ゴスペルで全米に名をとどろかせる日本人がいる。歌手TiA(32)は、04年に華々しくデビューも、1度は歌手の道を諦めるなど異色の経歴を持つ。このほど、日刊スポーツの取材に応じ、紆余(うよ)曲折な歌手人生について語った。

  ◇    ◇    ◇

デビュー15周年を迎え、6月には7年半ぶりのアルバム「MIRACLE」を発売した。

「15周年を迎えられたことが本当に奇跡で、感謝しかない。今、もう1度歌手として歌っている自分が、うれしいです」

母が演歌を歌い、兄が子役歌手経験があるなど幼少期から、周りは音楽にあふれていた。14歳で初めて制作した「Every time」がきっかけで、04年にデビュー。2枚目シングル「流星」が人気アニメ「NARUTO」のテーマ曲に抜てきされるなど、華々しい船出を飾ったが、プロの世界は甘くはなかった。

「ただ歌が好きなだけでデビューして、自分をどう表現していいのかとか、試行錯誤したんですけど、私が伝えたい音楽って何だろう? と分からなくなってしまいました」。

デビュー10周年の14年に、歌手を辞めようと、ニューヨークに渡ったことが転機となった。ライブハウスの飛び入り演奏に出演し、歌う楽しさを取り戻す。16年2月には、愛犬の死に心を痛め、住んでいたアパートの隣の教会に足を運んだことをきっかけに、ゴスペルと出合った。

「礼拝を受けた時に聞いた、ゴスペルの音楽にとても感動したんです。牧師さんからコンサートに誘ってもらって初めて歌いました」。

持ち前のハイトーンボイスを武器に、同年6月の米最大級のゴスペル大会「マクドナルド・ゴスペルフェスト」のグループ部門で優勝。TiAの名前はすぐ全米に広がり、昨年は15都市を巡るツアーも成功させ「クーリエ・ジャポン」の「世界が認めた日本人6人」に、エンゼルス大谷翔平らとともに名を連ねた。
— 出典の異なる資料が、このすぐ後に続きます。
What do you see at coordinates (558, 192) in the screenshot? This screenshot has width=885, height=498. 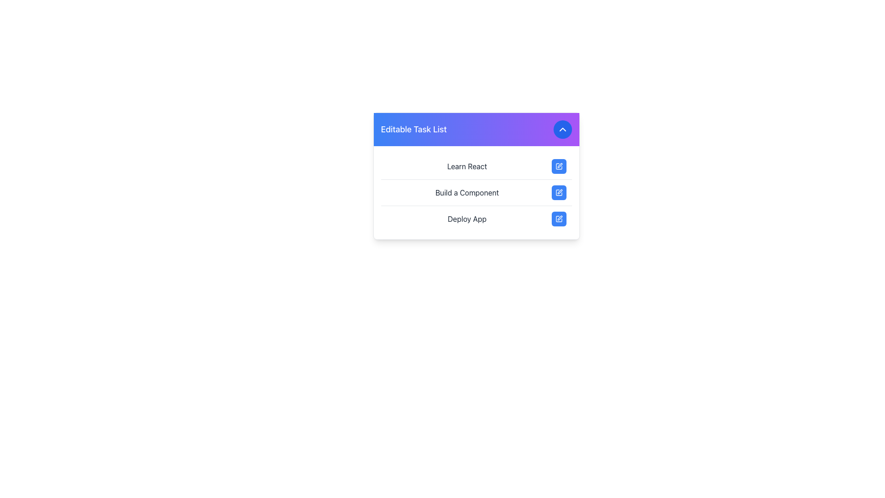 I see `the blue, square-shaped button with a white outline of a pen icon, located beside the 'Build a Component' label` at bounding box center [558, 192].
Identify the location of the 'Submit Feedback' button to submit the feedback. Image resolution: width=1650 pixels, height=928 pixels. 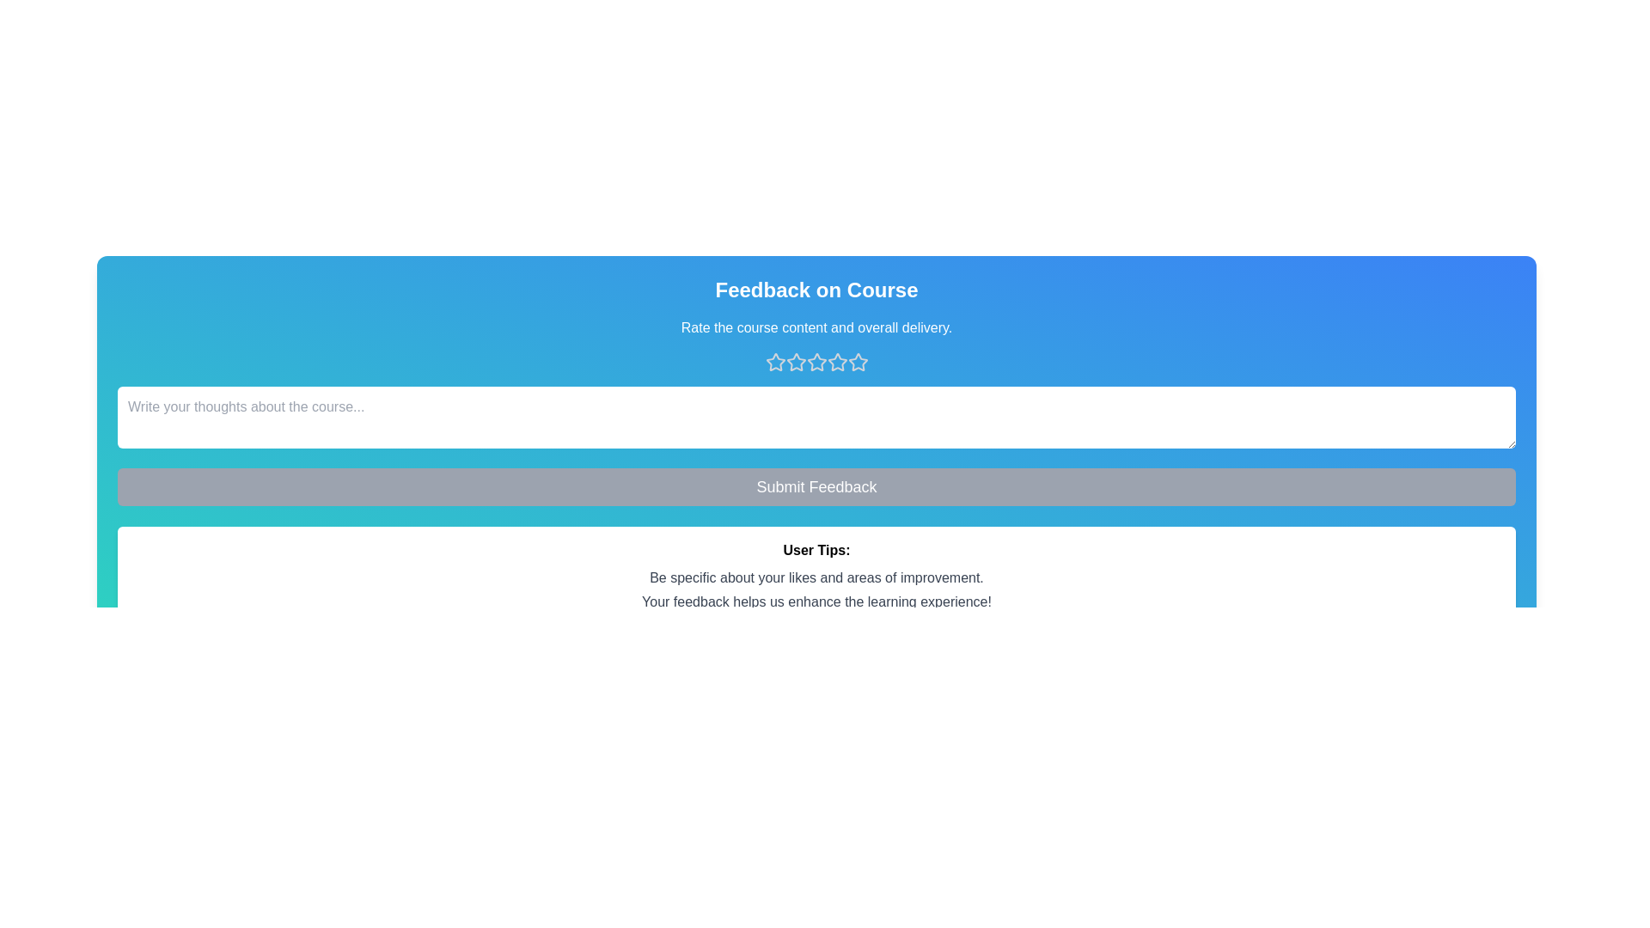
(815, 487).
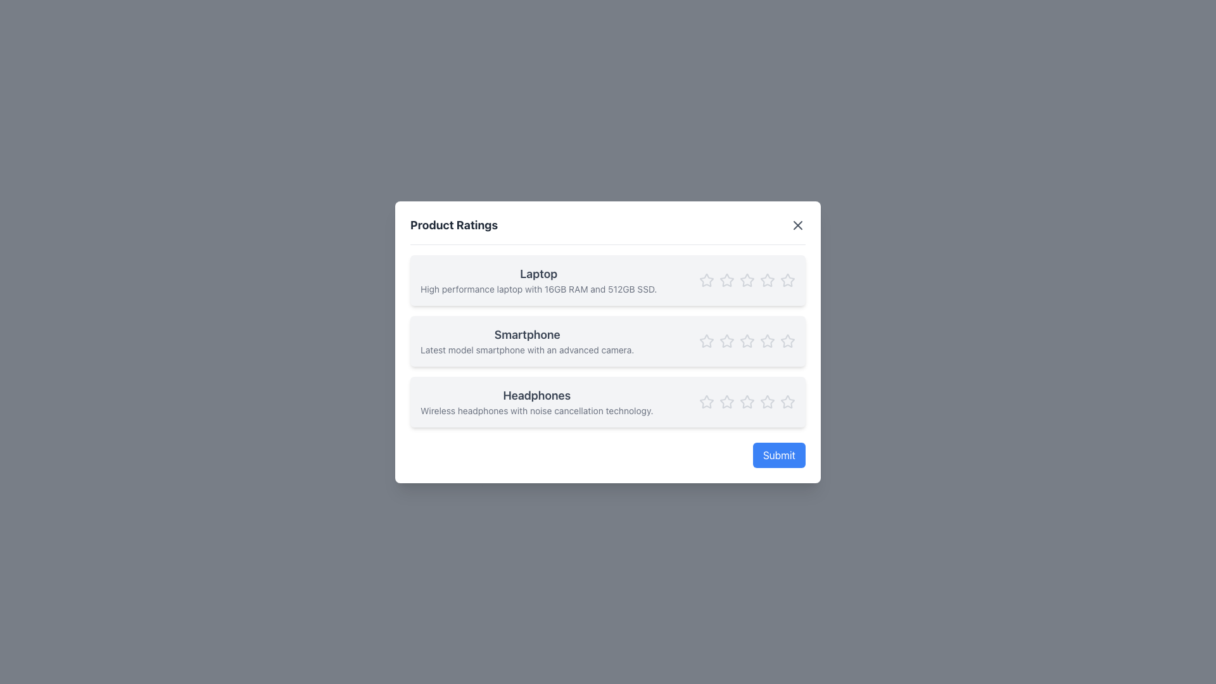  I want to click on the fourth star icon in the row of five rating stars for the 'Smartphone' product, so click(767, 340).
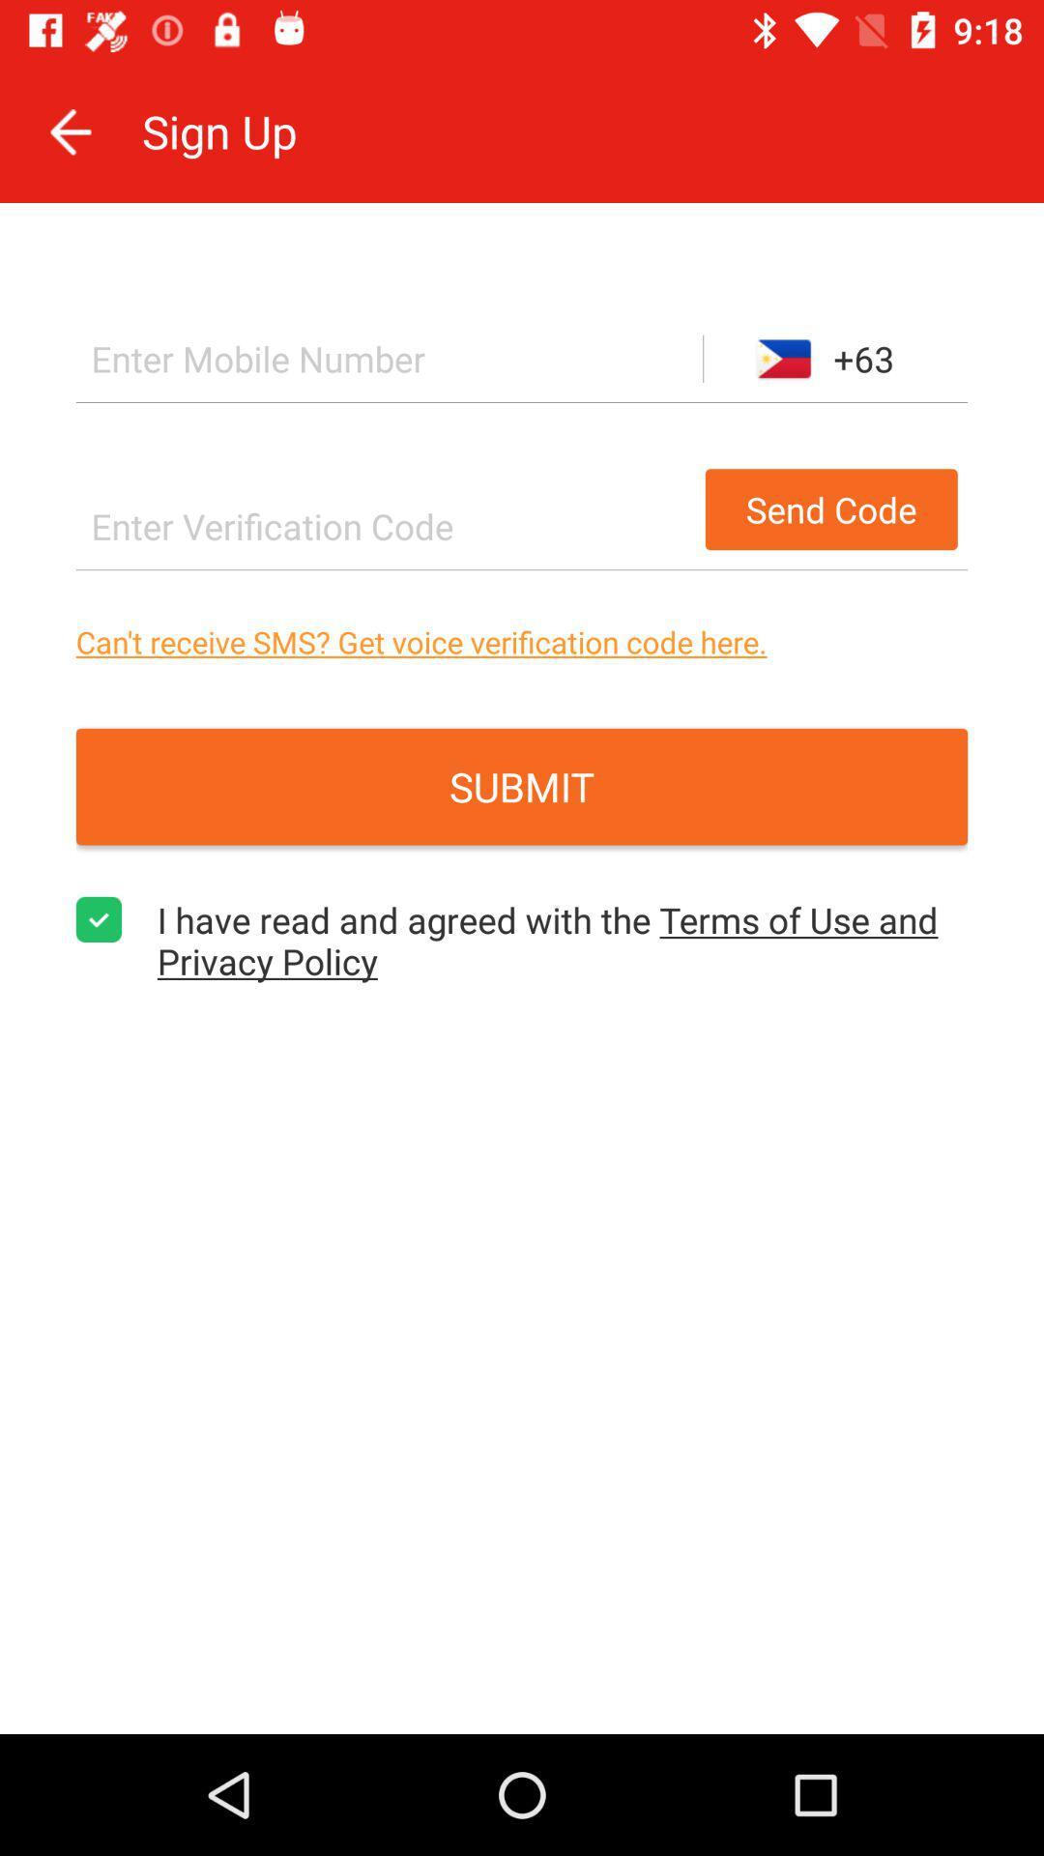 This screenshot has height=1856, width=1044. What do you see at coordinates (70, 131) in the screenshot?
I see `icon to the left of the sign up` at bounding box center [70, 131].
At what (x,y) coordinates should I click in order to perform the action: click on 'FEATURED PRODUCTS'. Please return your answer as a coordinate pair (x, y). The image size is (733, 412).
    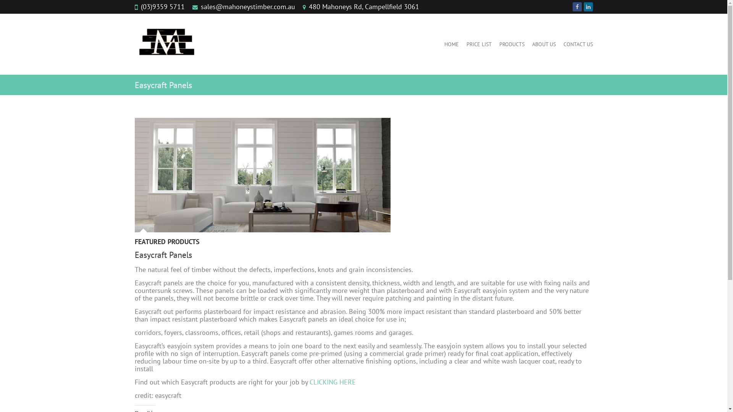
    Looking at the image, I should click on (166, 244).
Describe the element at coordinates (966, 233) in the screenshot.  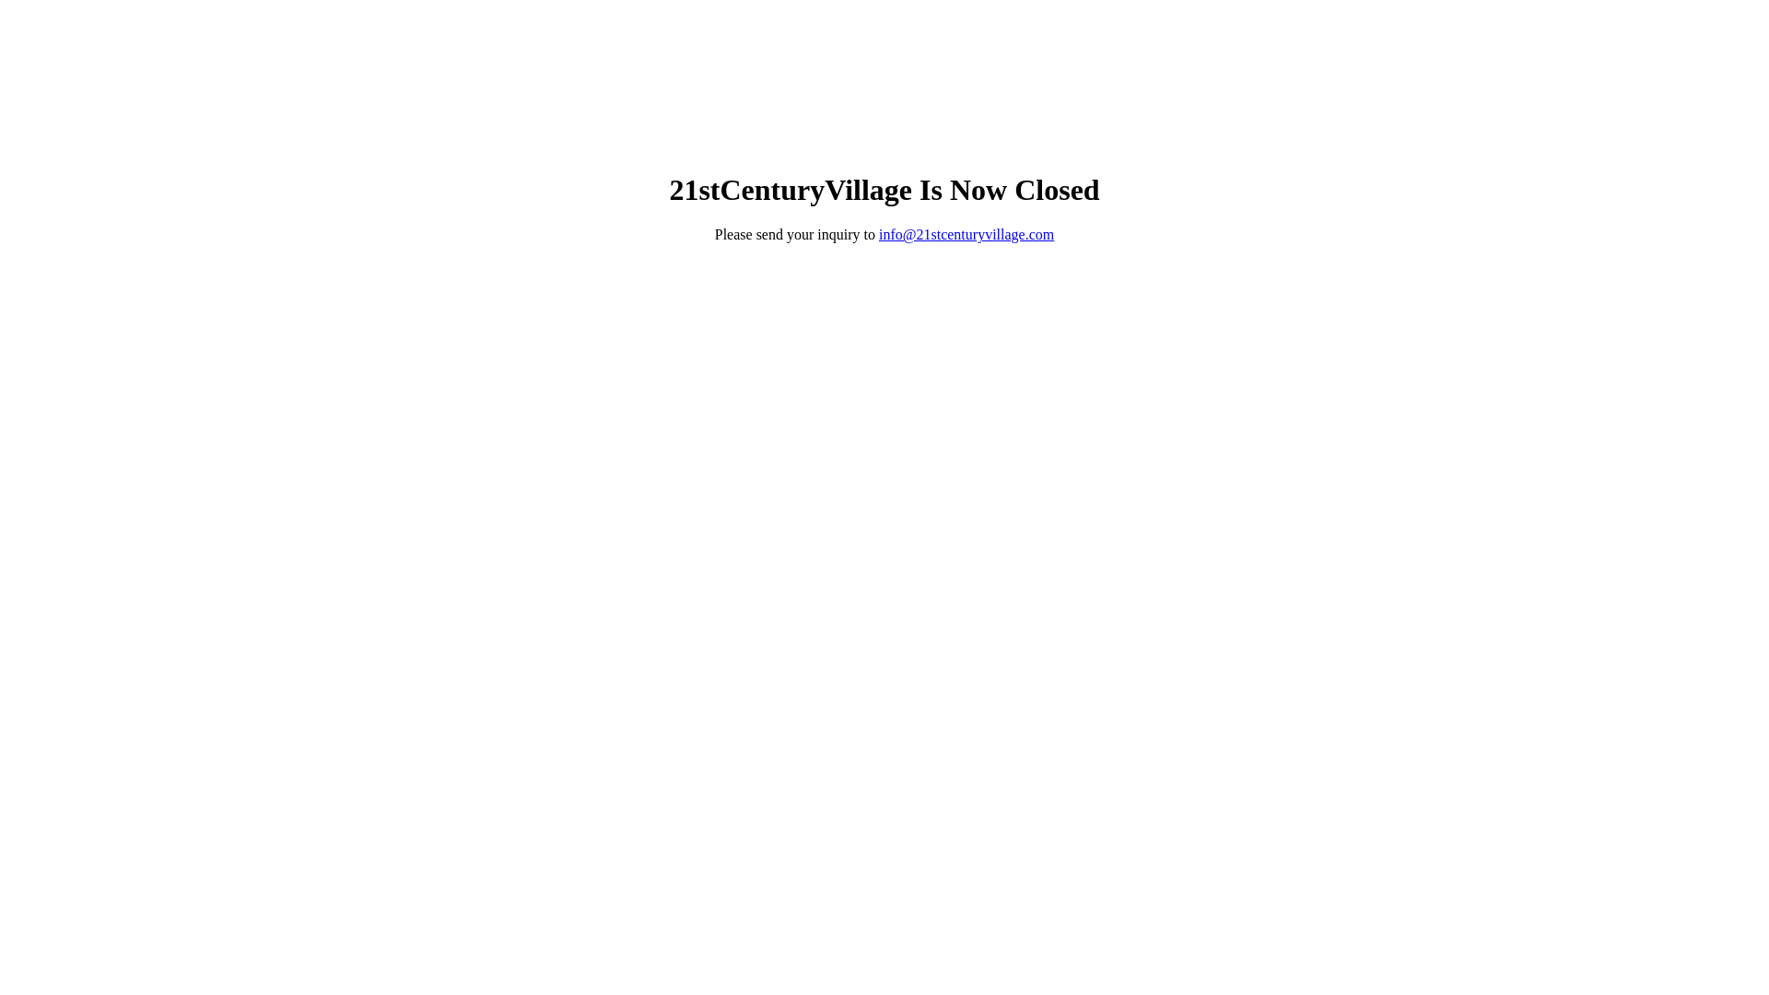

「この4年で、自分らしさを輝かせる強さを持てました。NARUTO人気で『流星』が現地で知られているからツアーができたり、今までやってきたことも全てつながっています。世界のどこでも、シンガーとして歌を届けていきたいです」。

来月19日に行うプレミアムライブ(東京・ALT_SPEAKER)は発売初日で即完売。今後も米国と行き来しながら、国内でライブも行っていく。

「ゴスペルを歌う時は、まさに全身全霊なので、歌い終えると号泣してしまうくらいなんです。魂をこめて歌っているので、ぜひ生で聞いてほしいです」。【大友陽平】

◆TiA(ティア)1987年(昭62)6月11日、神奈川県生まれ。04年に「Every time」でメジャーデビュー。14年に歌手を辞めようと単身渡米し、ゴスペルと出合う。16年、ゴスペル大会「マクドナルド・ゴスペルフェスト」のグループ部門で優勝。昨年、「クーリエ・ジャポン」が「世界が認めたジャパニーズ」の1人に選出。6月に15周年アルバム「MIRACLE」を発売。